The above is not legal in US jurisdictions, but from an engineering standpoint it is a reasonable approach towards a solution assuming that nobody has an urge to tweak it later. And this assumption is laughably wrong. So, it's the sort of a "reasonable" solution that is only reasonable in a lab setting, and thoroughly impractical anywhere else, because humans are not perfect.

Let's recap: instead of just running the properly sized cable, we'd have to install a whole new subpanel with its own breakers, and then ideally run another cable right next to the original one. That doesn't make any sense anymore.

Now one could argue loudly that it's "unfair" that the NEC doesn't allow such kludges: there's a good reason for that. A kludge of that sort would have a very low probability of being installed right, and also would likely be installed in circumstances where the original cable run may not be up to par (e.g. there may be hidden splices or who knows what in the walls). And there would be DIY types who would be installing such kludges left right and center. And then whenever the 16A breakers would trip due to the inevitable imbalances as the old connections oxidize and so on, there'd be a tendency to use larger breakers instead or to bypass them altogether since they'd be "a nuisance".

Sometimes, the codes prevent theoretically reasonable engineering measures because there's no way to trust the humans executing the kludge to get it right, and then the humans using the kludge not to make things unsafe. This is also borne out of death and ashes. The codes have it totally right.

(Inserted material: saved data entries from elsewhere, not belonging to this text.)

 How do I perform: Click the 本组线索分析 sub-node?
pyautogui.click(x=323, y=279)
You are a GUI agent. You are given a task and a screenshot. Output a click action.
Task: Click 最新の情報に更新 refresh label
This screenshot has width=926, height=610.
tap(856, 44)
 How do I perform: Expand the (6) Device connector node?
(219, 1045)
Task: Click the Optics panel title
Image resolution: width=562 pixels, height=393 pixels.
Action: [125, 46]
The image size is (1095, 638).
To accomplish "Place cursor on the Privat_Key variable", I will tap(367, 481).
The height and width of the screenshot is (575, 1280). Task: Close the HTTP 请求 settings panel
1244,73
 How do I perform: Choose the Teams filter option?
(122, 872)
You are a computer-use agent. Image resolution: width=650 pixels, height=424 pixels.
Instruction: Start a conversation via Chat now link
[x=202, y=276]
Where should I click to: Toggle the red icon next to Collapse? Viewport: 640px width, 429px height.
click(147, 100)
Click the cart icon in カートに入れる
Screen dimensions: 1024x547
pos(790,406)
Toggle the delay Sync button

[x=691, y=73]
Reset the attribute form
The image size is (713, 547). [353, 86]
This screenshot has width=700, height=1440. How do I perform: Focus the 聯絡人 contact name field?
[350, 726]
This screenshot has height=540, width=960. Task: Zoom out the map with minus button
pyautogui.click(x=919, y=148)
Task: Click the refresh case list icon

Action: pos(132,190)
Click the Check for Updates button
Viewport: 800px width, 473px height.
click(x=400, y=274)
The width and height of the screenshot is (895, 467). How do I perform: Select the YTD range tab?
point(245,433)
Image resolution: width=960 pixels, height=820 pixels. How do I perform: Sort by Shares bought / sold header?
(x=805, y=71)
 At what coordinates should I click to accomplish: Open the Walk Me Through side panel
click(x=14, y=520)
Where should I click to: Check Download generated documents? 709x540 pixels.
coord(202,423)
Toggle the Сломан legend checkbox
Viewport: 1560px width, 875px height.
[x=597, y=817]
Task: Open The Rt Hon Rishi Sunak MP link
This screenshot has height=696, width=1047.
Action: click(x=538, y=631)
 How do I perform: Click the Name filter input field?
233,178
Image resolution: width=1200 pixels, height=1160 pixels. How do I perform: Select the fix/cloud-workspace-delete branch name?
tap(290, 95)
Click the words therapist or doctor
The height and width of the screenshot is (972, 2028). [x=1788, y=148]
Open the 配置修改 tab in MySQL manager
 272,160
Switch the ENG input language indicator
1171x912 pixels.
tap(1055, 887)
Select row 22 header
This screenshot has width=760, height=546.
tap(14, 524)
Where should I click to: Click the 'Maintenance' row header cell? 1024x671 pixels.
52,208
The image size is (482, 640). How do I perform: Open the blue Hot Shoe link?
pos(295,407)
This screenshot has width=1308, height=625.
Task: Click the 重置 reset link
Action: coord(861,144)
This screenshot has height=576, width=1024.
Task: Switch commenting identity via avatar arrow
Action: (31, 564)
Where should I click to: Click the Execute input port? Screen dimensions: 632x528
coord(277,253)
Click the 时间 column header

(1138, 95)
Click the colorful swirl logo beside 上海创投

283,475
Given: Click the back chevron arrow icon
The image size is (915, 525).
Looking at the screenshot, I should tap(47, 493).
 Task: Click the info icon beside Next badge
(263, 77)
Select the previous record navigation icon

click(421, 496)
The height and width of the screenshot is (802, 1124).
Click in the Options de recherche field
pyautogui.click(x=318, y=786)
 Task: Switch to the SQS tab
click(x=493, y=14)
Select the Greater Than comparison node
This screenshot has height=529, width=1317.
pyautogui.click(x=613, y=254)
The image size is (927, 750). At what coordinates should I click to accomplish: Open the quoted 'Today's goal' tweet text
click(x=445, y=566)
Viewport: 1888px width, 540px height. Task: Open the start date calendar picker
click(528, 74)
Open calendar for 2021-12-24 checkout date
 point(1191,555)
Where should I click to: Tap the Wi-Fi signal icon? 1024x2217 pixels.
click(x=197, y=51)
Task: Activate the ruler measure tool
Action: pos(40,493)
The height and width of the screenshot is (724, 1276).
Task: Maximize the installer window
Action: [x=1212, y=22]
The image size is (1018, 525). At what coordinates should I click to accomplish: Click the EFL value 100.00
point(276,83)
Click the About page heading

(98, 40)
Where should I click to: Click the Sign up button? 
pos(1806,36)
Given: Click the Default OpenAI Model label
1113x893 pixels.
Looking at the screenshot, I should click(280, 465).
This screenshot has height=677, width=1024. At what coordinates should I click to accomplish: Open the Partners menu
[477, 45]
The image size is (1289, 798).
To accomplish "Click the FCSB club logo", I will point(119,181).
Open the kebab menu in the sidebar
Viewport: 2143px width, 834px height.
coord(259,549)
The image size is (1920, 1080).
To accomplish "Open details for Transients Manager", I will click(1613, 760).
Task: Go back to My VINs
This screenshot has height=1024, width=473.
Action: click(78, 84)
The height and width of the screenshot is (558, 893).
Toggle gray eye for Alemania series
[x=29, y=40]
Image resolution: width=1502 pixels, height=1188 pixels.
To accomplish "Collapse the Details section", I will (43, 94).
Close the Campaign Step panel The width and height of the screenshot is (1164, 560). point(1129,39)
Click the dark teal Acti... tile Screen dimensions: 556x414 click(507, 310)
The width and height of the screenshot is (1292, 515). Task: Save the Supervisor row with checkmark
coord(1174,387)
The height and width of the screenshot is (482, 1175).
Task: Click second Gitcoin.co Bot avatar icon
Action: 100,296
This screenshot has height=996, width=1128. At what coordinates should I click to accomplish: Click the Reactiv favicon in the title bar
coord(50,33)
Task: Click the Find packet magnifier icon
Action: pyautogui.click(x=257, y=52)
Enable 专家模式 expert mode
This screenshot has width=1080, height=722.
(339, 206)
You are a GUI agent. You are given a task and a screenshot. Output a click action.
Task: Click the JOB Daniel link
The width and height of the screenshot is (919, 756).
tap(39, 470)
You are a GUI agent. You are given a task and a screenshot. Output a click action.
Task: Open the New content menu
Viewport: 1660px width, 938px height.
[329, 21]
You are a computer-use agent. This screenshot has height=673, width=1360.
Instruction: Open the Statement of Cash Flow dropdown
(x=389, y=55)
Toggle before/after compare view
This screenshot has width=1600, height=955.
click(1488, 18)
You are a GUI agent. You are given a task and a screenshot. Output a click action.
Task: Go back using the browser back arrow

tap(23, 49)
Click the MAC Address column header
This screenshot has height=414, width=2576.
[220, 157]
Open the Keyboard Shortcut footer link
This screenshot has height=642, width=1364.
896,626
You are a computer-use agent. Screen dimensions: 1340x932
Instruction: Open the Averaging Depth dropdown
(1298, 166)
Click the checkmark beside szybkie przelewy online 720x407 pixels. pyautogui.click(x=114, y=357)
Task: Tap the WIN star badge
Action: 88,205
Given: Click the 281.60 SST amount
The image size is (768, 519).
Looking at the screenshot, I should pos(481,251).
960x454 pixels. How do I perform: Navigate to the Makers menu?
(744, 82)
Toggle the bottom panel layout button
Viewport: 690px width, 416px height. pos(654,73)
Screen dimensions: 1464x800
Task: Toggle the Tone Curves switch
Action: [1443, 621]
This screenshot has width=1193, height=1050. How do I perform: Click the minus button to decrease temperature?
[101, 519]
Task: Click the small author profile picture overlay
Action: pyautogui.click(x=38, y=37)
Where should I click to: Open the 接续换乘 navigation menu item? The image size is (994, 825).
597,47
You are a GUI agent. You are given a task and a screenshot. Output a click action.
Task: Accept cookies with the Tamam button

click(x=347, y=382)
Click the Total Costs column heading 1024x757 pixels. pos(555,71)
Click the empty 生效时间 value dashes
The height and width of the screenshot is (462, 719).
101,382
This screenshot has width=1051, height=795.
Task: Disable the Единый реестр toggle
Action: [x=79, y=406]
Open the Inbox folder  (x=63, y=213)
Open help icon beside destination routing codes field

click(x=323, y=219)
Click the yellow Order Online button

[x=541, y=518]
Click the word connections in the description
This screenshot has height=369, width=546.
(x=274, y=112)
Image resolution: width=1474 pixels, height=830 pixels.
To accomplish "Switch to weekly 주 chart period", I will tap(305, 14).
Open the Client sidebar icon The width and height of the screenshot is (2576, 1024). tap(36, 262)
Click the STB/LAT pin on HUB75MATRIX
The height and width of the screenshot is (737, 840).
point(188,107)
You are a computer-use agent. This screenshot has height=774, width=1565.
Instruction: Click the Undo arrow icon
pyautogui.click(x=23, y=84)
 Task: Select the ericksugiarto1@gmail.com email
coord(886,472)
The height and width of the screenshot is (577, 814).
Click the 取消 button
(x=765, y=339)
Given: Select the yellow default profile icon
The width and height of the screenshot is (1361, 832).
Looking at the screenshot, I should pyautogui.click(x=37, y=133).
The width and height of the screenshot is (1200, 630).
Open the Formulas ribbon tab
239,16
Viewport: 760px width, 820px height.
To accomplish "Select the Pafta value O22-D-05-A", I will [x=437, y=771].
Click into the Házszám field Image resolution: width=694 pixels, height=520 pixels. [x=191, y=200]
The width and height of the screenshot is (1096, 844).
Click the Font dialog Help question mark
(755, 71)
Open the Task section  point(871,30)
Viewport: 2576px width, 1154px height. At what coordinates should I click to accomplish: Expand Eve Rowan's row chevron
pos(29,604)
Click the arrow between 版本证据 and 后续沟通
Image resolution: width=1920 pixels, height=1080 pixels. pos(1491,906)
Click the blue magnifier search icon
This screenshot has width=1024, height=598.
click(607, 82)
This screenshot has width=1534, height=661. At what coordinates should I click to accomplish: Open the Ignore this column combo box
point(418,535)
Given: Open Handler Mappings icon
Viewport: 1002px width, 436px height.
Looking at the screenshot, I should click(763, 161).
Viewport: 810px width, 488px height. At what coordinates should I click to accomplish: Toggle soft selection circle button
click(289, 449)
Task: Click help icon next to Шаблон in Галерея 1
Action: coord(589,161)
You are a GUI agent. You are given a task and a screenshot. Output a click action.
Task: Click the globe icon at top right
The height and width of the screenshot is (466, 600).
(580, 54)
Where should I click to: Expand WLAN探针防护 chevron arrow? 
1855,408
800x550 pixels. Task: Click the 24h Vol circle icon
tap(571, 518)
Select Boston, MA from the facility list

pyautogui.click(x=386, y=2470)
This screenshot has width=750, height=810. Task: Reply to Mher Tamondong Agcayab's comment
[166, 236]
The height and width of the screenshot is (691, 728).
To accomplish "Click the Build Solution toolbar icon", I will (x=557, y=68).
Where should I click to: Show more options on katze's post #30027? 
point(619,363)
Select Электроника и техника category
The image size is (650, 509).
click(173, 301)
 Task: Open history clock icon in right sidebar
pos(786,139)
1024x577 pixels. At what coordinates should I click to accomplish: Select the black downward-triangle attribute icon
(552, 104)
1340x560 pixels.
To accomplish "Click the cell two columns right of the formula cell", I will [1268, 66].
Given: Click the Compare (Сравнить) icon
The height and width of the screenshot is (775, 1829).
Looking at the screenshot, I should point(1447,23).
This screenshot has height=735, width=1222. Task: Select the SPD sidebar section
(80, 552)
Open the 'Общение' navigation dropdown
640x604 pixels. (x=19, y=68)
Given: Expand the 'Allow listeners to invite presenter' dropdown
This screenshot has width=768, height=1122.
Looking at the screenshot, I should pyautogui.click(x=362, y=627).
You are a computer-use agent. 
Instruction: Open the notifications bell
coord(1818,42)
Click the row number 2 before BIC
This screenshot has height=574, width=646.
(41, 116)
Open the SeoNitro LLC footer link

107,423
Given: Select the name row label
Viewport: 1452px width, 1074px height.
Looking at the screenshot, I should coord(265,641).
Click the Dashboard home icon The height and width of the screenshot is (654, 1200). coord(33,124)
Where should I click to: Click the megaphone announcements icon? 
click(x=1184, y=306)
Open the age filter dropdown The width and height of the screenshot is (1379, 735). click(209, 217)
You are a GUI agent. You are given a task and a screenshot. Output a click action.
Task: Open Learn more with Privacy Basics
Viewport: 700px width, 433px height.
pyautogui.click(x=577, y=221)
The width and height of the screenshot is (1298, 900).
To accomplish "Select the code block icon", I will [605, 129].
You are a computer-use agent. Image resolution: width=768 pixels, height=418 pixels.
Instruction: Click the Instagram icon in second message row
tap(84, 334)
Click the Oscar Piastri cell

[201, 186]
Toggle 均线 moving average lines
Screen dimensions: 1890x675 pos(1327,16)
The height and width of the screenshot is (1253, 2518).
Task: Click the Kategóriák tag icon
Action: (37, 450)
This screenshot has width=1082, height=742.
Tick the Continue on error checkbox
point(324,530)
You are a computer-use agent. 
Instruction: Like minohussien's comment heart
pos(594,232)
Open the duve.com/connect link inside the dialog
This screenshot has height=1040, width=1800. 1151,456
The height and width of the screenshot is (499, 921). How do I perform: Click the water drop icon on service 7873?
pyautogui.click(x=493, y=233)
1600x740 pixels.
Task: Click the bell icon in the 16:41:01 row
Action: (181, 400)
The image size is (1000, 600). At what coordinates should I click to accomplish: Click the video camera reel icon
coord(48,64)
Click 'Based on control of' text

This sort of a kludge could probably be put in place on, say, the International Space Station, since there'd be enough oversight and understanding to mitigate any developing problem. But that's entirely hypothetical anyway, since none of the usual parts used terrestrially have any place on ISS due to offgassing, toxic fumes when overheated or when on fire, inability to operate in vacuum (suppose there's a decompression - last thing you want is for a power distribution unit to catch on fire because there isn't enough convection cooling), and so on. I'm just talking of the "class" of kludges, not about literally doing it using the same parts or even when solving the same problem.